**Task prompt:**
Once the line containing "Cuối (613, 2221)" is found in the entries below, restate it and each following line word for word, stopping after the line containing "48: Tiểu Mỹ".
----- Data records
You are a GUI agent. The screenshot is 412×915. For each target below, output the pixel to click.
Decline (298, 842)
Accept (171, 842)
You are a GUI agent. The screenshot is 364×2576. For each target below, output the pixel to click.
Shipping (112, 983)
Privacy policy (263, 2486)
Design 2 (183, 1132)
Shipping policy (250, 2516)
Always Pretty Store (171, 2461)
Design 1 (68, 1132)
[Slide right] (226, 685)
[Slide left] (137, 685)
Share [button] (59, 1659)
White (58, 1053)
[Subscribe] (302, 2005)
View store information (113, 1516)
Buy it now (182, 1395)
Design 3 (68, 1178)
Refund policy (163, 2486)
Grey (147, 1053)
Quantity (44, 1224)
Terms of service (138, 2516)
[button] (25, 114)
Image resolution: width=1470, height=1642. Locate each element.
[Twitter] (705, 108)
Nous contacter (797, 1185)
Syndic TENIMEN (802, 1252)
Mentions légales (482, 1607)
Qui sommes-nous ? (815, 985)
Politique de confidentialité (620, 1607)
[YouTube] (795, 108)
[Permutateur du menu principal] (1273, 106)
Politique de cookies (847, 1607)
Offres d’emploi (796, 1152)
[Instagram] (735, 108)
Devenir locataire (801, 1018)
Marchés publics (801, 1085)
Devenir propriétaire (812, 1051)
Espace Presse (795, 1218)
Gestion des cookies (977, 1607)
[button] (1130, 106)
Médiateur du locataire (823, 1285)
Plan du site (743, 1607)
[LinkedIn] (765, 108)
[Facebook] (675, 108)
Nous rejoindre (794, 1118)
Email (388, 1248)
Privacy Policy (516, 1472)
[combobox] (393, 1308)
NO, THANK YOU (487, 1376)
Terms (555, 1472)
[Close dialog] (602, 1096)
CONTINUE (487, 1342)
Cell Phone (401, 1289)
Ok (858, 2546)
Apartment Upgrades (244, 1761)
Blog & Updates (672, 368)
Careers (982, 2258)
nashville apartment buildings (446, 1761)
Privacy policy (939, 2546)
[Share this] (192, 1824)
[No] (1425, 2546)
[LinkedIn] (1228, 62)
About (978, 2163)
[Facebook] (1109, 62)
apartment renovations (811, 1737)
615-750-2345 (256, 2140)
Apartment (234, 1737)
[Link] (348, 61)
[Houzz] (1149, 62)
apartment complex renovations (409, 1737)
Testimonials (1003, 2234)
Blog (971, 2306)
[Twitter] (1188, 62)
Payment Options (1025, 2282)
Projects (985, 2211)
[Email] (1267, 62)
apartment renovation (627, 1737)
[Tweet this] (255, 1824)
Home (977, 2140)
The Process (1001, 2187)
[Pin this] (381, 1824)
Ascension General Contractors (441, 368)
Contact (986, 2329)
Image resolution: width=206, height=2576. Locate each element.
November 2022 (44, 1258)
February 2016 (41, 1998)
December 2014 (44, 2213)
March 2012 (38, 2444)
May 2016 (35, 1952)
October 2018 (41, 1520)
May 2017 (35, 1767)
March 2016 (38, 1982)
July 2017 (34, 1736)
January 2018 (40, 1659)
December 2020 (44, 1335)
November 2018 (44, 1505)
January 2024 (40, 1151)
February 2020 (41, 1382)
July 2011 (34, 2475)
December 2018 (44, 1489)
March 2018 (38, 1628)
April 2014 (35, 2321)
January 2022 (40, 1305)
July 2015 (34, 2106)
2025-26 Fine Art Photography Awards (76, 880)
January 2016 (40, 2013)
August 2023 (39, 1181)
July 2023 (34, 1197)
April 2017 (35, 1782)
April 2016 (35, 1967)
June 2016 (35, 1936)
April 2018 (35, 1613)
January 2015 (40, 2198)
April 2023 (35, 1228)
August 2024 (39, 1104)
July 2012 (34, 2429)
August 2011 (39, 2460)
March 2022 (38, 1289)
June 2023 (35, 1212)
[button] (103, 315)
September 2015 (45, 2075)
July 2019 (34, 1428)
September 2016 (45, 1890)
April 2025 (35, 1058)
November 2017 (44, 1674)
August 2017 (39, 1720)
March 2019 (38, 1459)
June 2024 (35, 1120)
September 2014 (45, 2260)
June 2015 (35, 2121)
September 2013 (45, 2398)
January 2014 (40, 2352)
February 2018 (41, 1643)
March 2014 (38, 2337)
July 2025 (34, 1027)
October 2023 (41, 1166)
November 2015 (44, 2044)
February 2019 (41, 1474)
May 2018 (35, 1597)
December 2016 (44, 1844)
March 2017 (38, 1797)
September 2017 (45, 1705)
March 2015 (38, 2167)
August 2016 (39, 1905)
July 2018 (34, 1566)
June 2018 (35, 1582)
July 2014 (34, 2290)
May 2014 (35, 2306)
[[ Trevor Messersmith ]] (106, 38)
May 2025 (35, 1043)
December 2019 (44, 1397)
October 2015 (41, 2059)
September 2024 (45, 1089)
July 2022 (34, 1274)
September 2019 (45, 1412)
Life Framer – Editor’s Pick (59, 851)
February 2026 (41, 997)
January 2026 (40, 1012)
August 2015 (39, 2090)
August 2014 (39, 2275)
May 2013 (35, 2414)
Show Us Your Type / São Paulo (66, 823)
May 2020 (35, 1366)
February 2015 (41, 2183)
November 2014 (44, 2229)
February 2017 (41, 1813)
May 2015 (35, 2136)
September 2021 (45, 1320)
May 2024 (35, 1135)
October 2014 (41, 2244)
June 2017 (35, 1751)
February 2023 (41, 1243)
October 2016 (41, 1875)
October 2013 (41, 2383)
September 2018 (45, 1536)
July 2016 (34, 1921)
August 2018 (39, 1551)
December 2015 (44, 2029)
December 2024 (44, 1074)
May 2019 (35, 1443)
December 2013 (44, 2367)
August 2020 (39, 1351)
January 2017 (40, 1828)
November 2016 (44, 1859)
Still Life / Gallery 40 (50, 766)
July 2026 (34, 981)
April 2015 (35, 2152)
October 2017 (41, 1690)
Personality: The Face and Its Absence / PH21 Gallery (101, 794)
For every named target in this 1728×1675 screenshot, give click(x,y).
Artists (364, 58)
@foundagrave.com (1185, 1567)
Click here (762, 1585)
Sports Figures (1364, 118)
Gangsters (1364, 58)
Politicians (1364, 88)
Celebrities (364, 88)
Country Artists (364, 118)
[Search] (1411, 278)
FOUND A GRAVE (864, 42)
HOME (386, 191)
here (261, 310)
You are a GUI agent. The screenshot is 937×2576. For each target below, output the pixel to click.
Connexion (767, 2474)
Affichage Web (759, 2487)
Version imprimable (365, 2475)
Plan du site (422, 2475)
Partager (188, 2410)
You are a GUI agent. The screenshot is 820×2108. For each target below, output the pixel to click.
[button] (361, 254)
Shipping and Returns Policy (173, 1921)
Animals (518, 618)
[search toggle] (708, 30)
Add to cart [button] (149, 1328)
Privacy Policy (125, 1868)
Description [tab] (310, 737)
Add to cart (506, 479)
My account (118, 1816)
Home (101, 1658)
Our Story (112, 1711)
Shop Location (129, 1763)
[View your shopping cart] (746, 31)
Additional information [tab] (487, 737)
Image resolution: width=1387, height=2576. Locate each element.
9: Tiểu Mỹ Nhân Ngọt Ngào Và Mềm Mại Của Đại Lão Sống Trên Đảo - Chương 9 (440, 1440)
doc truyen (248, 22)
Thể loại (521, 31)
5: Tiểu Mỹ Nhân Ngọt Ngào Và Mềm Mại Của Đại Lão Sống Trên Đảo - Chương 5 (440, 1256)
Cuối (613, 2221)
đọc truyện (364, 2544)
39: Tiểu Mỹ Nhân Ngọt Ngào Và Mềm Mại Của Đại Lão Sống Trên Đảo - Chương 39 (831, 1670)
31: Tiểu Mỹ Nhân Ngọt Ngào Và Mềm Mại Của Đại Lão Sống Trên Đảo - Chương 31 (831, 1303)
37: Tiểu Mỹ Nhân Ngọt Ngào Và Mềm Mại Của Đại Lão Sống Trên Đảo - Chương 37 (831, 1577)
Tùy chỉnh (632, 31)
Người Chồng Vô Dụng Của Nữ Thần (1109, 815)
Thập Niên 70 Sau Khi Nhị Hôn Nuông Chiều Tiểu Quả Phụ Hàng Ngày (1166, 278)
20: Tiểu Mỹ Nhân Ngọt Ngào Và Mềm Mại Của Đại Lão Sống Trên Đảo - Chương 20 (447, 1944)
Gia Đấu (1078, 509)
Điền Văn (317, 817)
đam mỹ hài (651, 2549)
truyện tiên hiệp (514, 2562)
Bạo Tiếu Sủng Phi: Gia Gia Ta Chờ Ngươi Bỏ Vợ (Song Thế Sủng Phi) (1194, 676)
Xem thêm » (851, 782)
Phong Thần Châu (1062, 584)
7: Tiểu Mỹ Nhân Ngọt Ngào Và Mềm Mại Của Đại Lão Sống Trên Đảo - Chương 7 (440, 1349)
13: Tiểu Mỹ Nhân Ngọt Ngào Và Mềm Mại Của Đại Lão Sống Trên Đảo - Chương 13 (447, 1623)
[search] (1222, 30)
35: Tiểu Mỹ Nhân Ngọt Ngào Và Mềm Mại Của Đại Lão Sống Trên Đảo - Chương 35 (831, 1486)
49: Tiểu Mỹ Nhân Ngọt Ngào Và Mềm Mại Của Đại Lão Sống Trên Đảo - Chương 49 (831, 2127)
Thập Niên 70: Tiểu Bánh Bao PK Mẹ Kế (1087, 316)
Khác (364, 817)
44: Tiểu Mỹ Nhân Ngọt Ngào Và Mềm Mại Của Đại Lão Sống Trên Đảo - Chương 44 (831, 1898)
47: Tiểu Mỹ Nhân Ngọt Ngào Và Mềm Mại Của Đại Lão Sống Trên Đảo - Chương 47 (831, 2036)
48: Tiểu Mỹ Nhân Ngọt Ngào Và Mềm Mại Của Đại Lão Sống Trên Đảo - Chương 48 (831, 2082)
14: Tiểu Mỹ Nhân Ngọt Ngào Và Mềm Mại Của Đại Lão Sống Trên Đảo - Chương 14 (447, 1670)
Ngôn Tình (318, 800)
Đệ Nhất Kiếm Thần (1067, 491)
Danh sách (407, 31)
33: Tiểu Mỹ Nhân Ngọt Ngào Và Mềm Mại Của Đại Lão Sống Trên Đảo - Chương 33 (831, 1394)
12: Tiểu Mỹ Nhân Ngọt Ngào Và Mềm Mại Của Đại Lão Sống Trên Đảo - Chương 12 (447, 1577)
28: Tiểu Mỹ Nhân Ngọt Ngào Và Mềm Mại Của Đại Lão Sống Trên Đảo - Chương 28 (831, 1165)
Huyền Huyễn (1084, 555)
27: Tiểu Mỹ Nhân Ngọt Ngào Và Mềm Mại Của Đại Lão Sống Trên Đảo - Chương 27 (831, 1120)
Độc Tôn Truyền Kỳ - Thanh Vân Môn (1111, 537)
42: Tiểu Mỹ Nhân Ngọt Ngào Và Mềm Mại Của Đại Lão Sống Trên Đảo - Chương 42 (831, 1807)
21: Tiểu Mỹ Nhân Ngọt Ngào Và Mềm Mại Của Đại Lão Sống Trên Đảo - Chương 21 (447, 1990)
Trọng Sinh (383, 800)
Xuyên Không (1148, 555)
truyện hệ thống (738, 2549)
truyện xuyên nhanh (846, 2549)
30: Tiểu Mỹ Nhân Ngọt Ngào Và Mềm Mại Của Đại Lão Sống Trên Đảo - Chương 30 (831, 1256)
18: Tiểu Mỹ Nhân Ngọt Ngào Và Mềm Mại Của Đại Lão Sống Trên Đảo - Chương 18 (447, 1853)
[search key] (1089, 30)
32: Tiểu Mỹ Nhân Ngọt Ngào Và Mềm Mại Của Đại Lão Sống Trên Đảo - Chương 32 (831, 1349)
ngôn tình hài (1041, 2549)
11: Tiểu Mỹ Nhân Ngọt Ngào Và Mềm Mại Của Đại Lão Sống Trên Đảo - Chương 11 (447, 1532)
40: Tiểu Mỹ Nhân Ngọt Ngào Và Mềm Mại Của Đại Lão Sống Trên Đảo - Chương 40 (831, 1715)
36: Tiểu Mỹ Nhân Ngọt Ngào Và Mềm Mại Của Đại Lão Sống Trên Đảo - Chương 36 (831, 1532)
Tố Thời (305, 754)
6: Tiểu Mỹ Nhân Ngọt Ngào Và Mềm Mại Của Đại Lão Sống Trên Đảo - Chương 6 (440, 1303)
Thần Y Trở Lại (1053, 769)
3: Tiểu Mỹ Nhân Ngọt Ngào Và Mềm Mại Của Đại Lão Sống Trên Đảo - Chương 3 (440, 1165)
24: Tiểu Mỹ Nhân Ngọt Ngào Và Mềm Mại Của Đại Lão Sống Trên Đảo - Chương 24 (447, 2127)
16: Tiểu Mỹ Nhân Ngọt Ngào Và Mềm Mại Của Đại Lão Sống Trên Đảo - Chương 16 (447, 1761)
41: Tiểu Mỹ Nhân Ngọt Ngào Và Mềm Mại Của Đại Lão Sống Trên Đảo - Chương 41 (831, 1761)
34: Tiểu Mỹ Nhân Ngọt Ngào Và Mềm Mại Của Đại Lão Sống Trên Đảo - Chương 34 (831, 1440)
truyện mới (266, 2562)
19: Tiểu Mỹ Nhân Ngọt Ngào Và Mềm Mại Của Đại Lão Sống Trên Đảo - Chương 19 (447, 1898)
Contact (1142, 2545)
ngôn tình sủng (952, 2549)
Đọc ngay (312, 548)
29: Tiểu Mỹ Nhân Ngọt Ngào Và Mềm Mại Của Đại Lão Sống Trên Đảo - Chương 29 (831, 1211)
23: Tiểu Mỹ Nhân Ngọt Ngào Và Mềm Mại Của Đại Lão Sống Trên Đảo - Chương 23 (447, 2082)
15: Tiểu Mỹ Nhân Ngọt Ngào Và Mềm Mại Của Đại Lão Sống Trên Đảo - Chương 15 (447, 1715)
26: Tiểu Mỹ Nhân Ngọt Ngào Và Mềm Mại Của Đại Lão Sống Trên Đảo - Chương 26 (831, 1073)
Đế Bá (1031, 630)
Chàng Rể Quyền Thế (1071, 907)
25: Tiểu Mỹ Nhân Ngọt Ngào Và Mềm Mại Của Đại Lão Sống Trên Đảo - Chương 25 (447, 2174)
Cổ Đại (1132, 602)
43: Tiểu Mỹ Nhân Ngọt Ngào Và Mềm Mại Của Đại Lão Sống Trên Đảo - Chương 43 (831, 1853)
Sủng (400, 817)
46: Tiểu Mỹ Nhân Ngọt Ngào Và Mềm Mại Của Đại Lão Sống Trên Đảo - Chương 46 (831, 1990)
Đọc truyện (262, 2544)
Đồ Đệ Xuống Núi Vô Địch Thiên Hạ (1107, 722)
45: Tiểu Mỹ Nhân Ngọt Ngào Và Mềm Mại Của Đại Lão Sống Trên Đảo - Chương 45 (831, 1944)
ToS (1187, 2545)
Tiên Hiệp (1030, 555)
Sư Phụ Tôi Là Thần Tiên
----------
**Answer space:**
Cuối (613, 2221)
đọc truyện (364, 2544)
39: Tiểu Mỹ Nhân Ngọt Ngào Và Mềm Mại Của Đại Lão Sống Trên Đảo - Chương 39 (831, 1670)
31: Tiểu Mỹ Nhân Ngọt Ngào Và Mềm Mại Của Đại Lão Sống Trên Đảo - Chương 31 (831, 1303)
37: Tiểu Mỹ Nhân Ngọt Ngào Và Mềm Mại Của Đại Lão Sống Trên Đảo - Chương 37 (831, 1577)
Tùy chỉnh (632, 31)
Người Chồng Vô Dụng Của Nữ Thần (1109, 815)
Thập Niên 70 Sau Khi Nhị Hôn Nuông Chiều Tiểu Quả Phụ Hàng Ngày (1166, 278)
20: Tiểu Mỹ Nhân Ngọt Ngào Và Mềm Mại Của Đại Lão Sống Trên Đảo - Chương 20 (447, 1944)
Gia Đấu (1078, 509)
Điền Văn (317, 817)
đam mỹ hài (651, 2549)
truyện tiên hiệp (514, 2562)
Bạo Tiếu Sủng Phi: Gia Gia Ta Chờ Ngươi Bỏ Vợ (Song Thế Sủng Phi) (1194, 676)
Xem thêm » (851, 782)
Phong Thần Châu (1062, 584)
7: Tiểu Mỹ Nhân Ngọt Ngào Và Mềm Mại Của Đại Lão Sống Trên Đảo - Chương 7 (440, 1349)
13: Tiểu Mỹ Nhân Ngọt Ngào Và Mềm Mại Của Đại Lão Sống Trên Đảo - Chương 13 (447, 1623)
[search] (1222, 30)
35: Tiểu Mỹ Nhân Ngọt Ngào Và Mềm Mại Của Đại Lão Sống Trên Đảo - Chương 35 (831, 1486)
49: Tiểu Mỹ Nhân Ngọt Ngào Và Mềm Mại Của Đại Lão Sống Trên Đảo - Chương 49 (831, 2127)
Thập Niên 70: Tiểu Bánh Bao PK Mẹ Kế (1087, 316)
Khác (364, 817)
44: Tiểu Mỹ Nhân Ngọt Ngào Và Mềm Mại Của Đại Lão Sống Trên Đảo - Chương 44 (831, 1898)
47: Tiểu Mỹ Nhân Ngọt Ngào Và Mềm Mại Của Đại Lão Sống Trên Đảo - Chương 47 (831, 2036)
48: Tiểu Mỹ Nhân Ngọt Ngào Và Mềm Mại Của Đại Lão Sống Trên Đảo - Chương 48 (831, 2082)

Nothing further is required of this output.